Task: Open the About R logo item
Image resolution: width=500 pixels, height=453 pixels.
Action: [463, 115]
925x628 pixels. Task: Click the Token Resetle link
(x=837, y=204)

++++++++

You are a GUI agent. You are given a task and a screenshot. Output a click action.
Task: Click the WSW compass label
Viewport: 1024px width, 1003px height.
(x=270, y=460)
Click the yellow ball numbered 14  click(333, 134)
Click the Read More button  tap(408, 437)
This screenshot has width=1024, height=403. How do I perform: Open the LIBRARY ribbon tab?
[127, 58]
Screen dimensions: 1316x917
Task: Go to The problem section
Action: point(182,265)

++++++++

• [EXERCISE DESCRIPTION]:
The exact lines of the material above starting at the one that contains "Viewport: 1024px width, 1003px height." and ending at the one that contains "Click the Read" are what to retype; leave out everything else.

• [ANSWER TO THIS TASK]:
Viewport: 1024px width, 1003px height.
(x=270, y=460)
Click the yellow ball numbered 14  click(333, 134)
Click the Read More button  tap(408, 437)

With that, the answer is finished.